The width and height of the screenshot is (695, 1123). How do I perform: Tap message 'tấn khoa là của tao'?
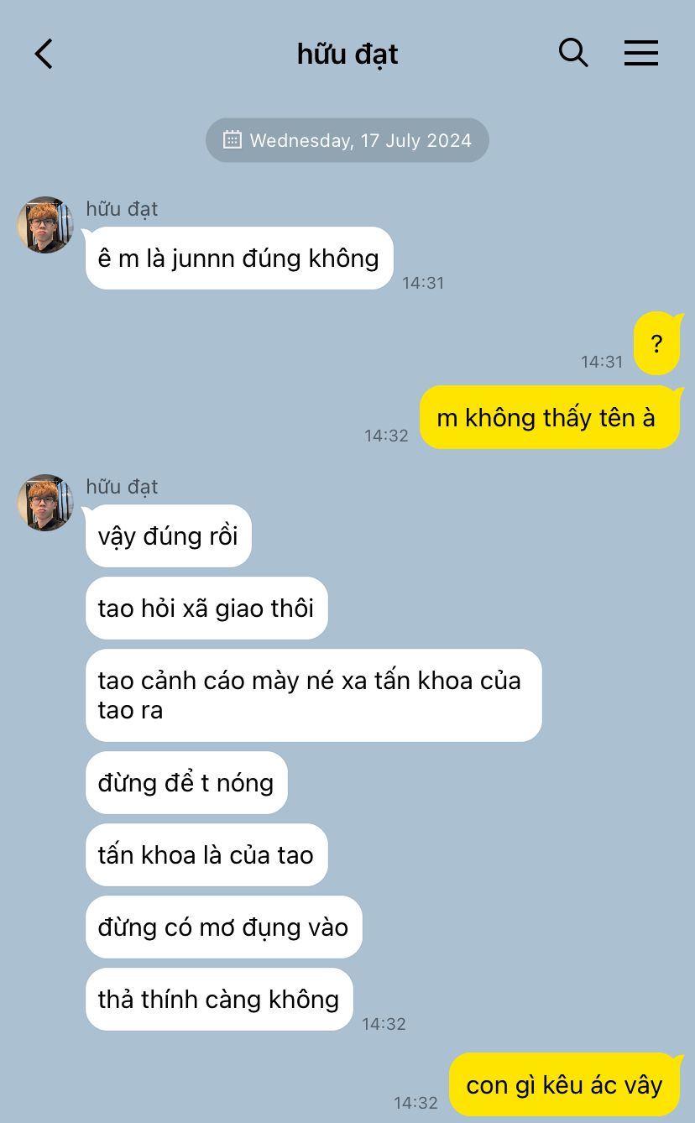point(206,854)
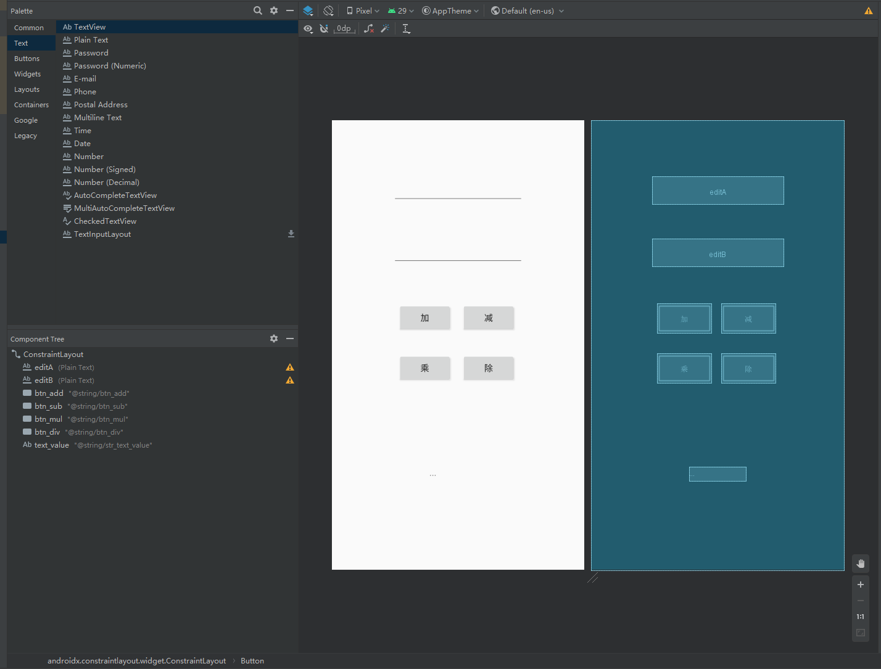881x669 pixels.
Task: Select btn_mul in the Component Tree
Action: [x=49, y=419]
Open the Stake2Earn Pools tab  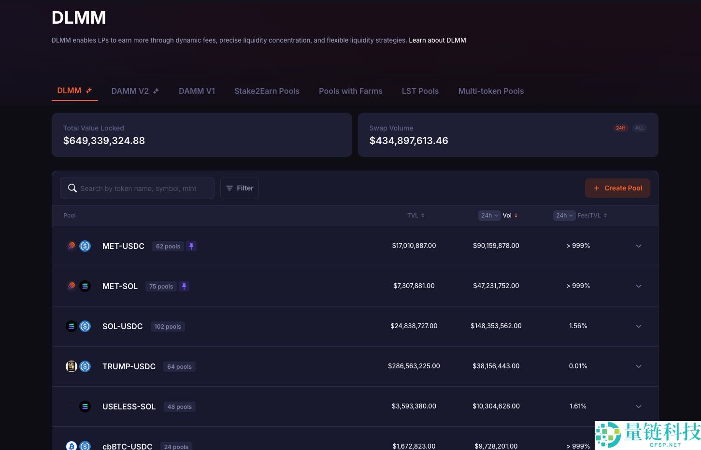(267, 91)
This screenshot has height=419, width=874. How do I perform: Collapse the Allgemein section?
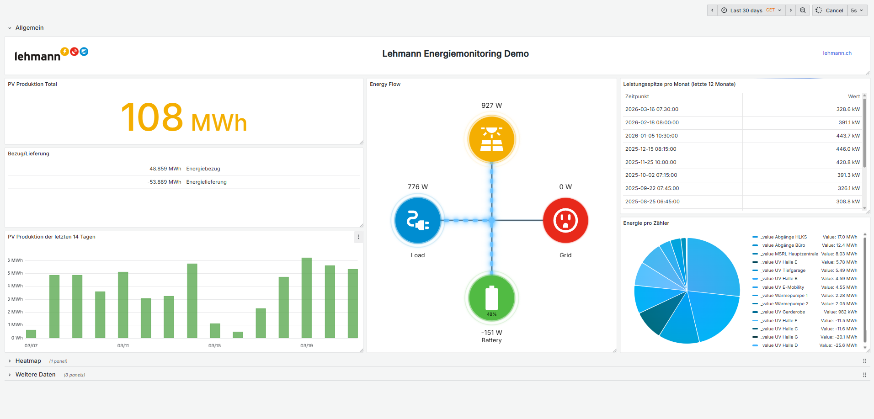[29, 27]
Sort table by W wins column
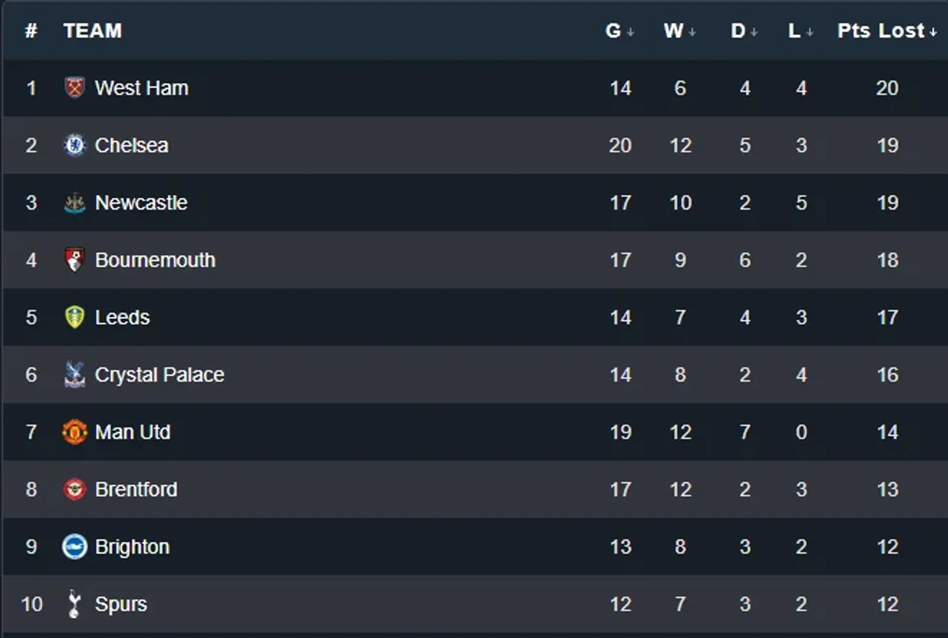 pyautogui.click(x=679, y=31)
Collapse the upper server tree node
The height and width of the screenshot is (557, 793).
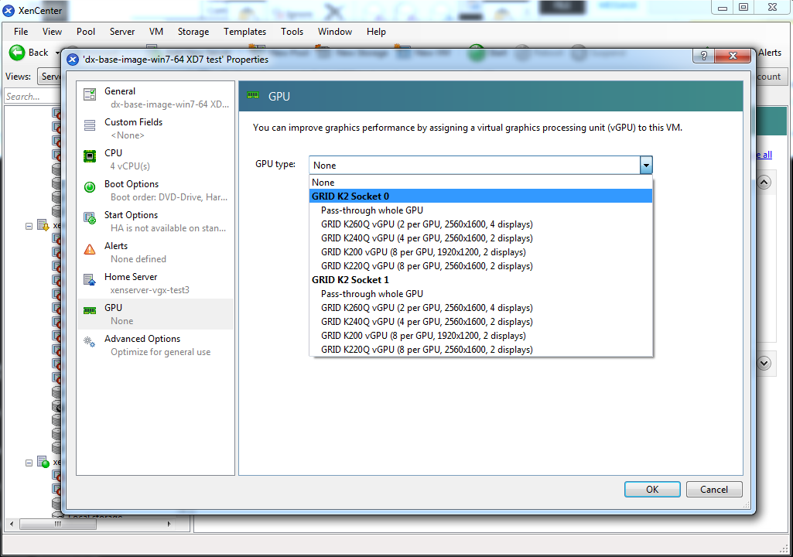[29, 226]
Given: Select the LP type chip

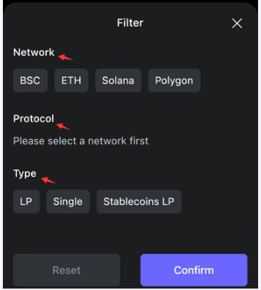Looking at the screenshot, I should (26, 201).
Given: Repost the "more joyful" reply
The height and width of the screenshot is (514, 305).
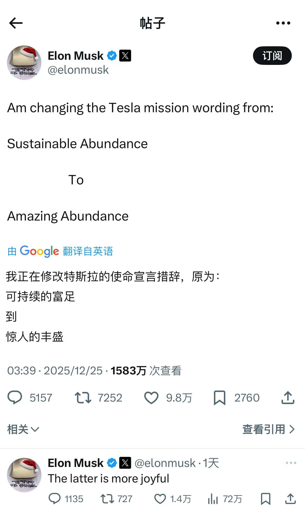Looking at the screenshot, I should 107,499.
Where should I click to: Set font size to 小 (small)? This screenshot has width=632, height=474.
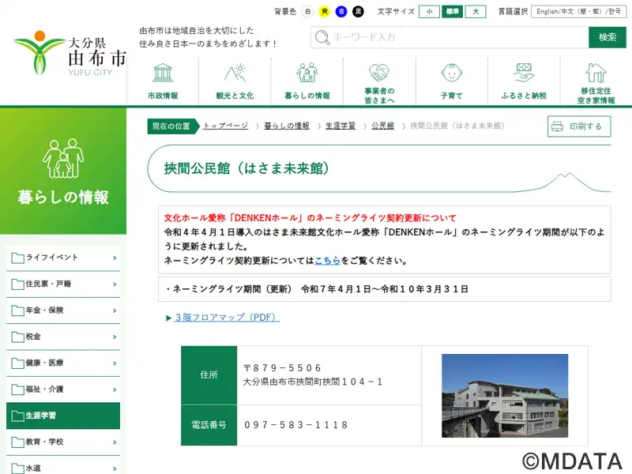click(429, 12)
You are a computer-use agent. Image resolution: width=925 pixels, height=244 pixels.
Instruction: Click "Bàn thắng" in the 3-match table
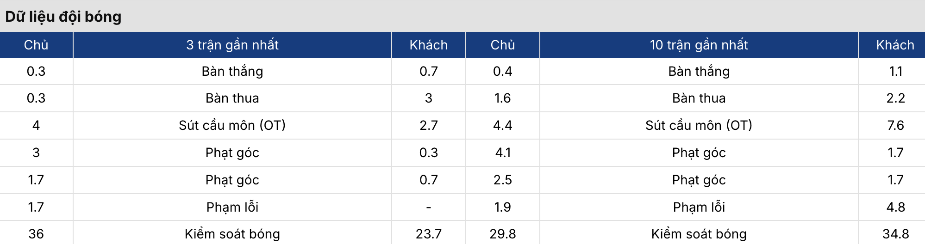[232, 71]
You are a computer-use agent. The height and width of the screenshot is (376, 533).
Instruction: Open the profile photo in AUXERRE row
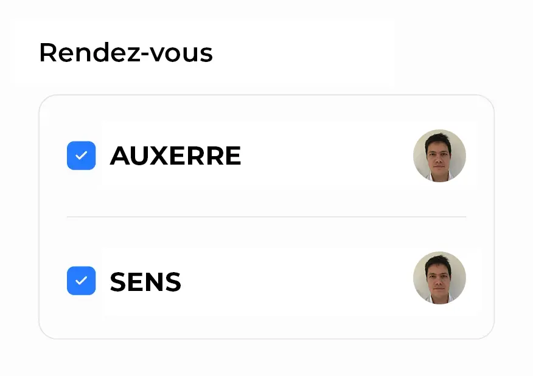pyautogui.click(x=439, y=156)
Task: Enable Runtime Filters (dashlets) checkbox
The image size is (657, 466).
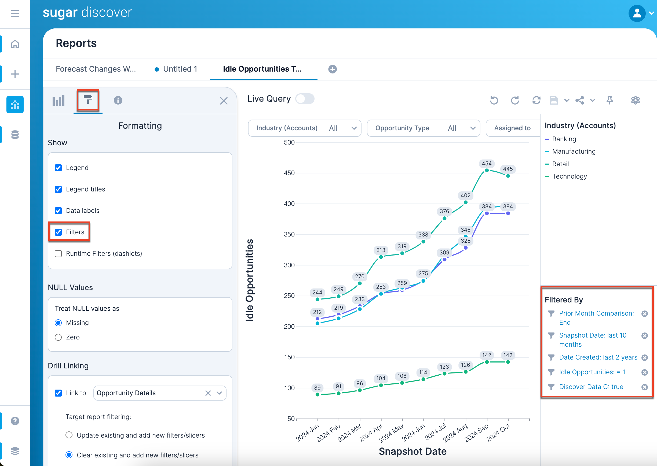Action: point(58,254)
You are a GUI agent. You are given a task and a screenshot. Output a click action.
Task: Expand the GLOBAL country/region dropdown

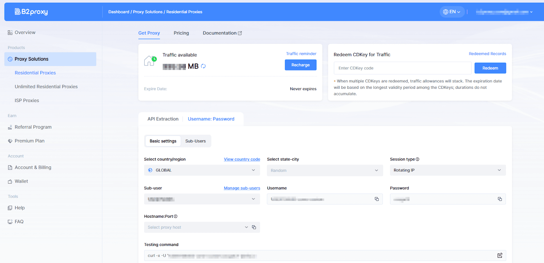pos(202,170)
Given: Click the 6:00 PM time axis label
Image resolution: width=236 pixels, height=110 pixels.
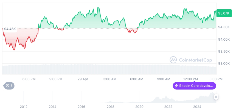Looking at the screenshot, I should point(29,79).
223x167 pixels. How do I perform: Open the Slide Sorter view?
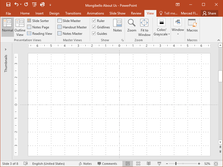click(38, 21)
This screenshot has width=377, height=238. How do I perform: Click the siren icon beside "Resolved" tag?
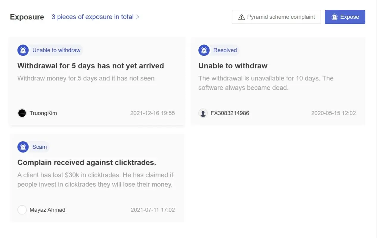tap(204, 50)
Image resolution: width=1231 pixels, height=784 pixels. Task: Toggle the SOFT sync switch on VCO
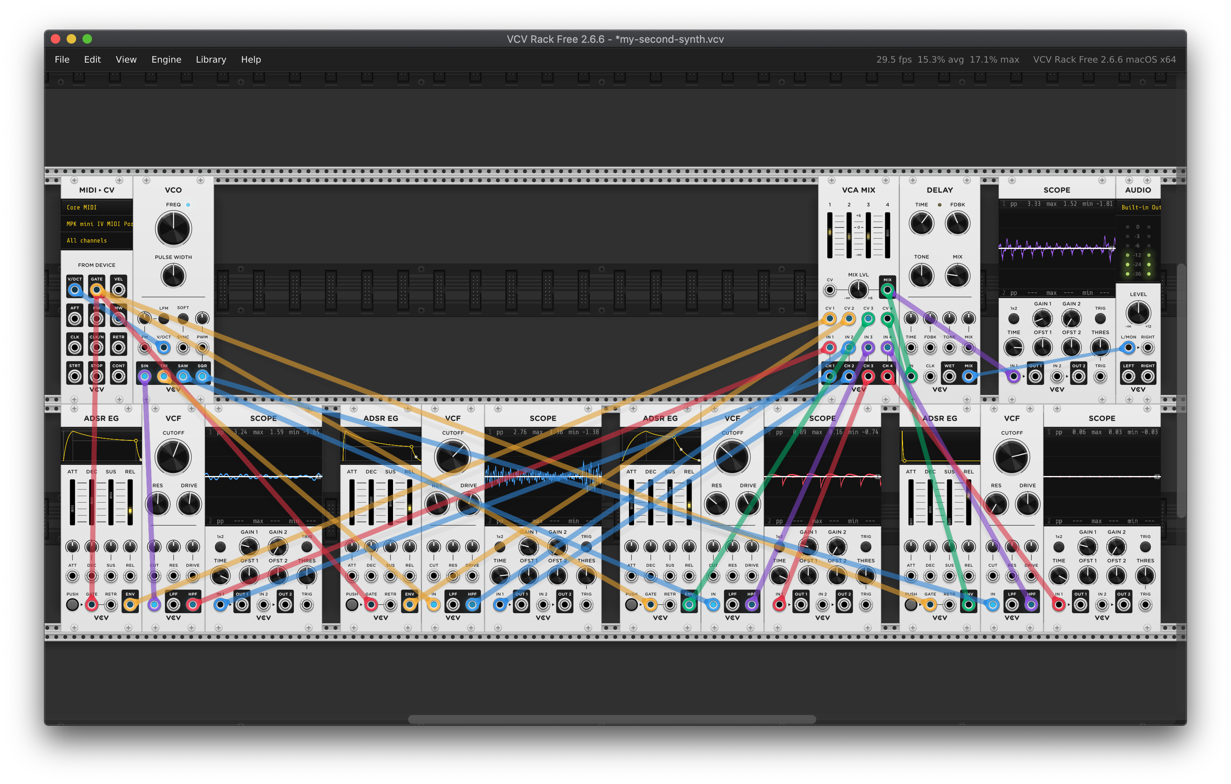coord(183,319)
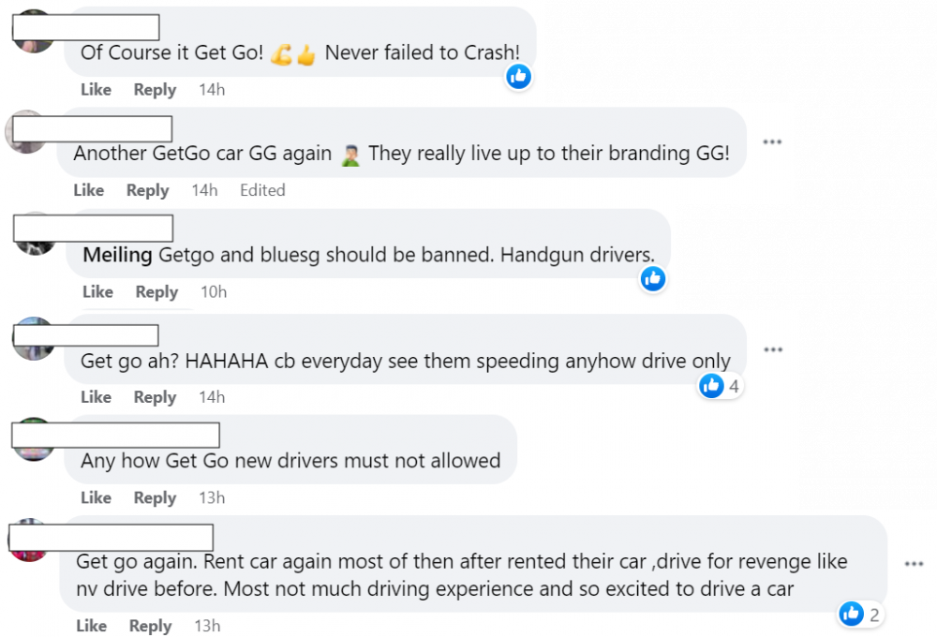Image resolution: width=937 pixels, height=637 pixels.
Task: Like the 'Another GetGo car GG again' comment
Action: point(89,190)
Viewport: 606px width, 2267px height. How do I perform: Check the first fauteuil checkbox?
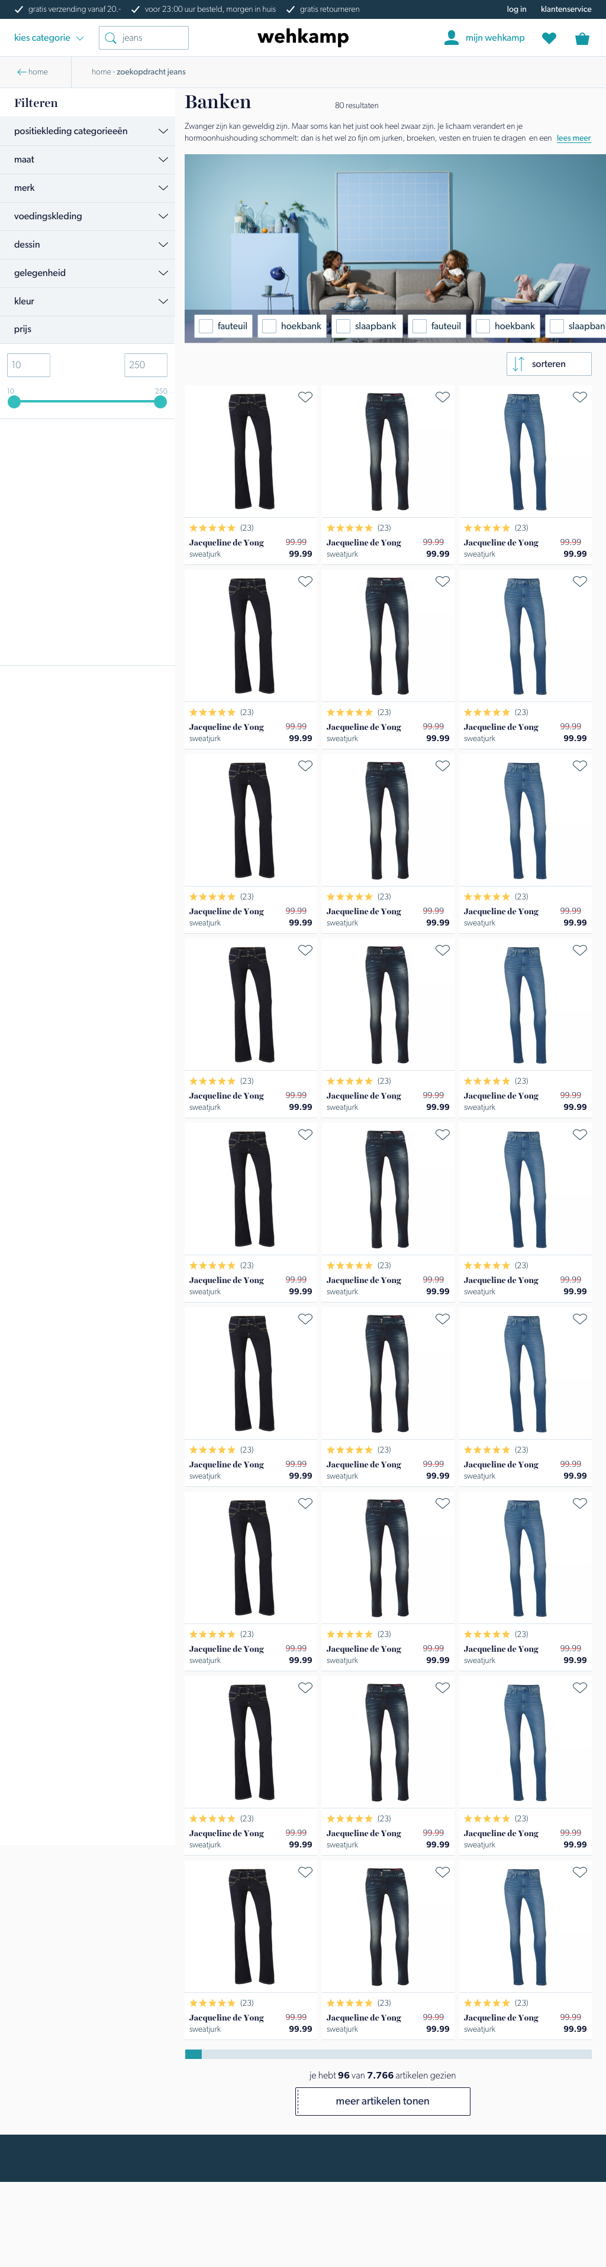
============================================================
# CHALLENGE:
Render the data from the line containing "Image resolution: width=1231" through the end as a JSON list of strings, one per line, with blank lines dropped. Leave the pictures out of the answer.

# TASK SOLUTION:
[
  "Image resolution: width=1231 pixels, height=784 pixels. Task: Toggle the SOFT sync switch on VCO",
  "coord(183,319)",
  "Image resolution: width=937 pixels, height=637 pixels.",
  "Task: Like the 'Another GetGo car GG again' comment",
  "Action: point(89,190)",
  "Viewport: 606px width, 2267px height. How do I perform: Check the first fauteuil checkbox?"
]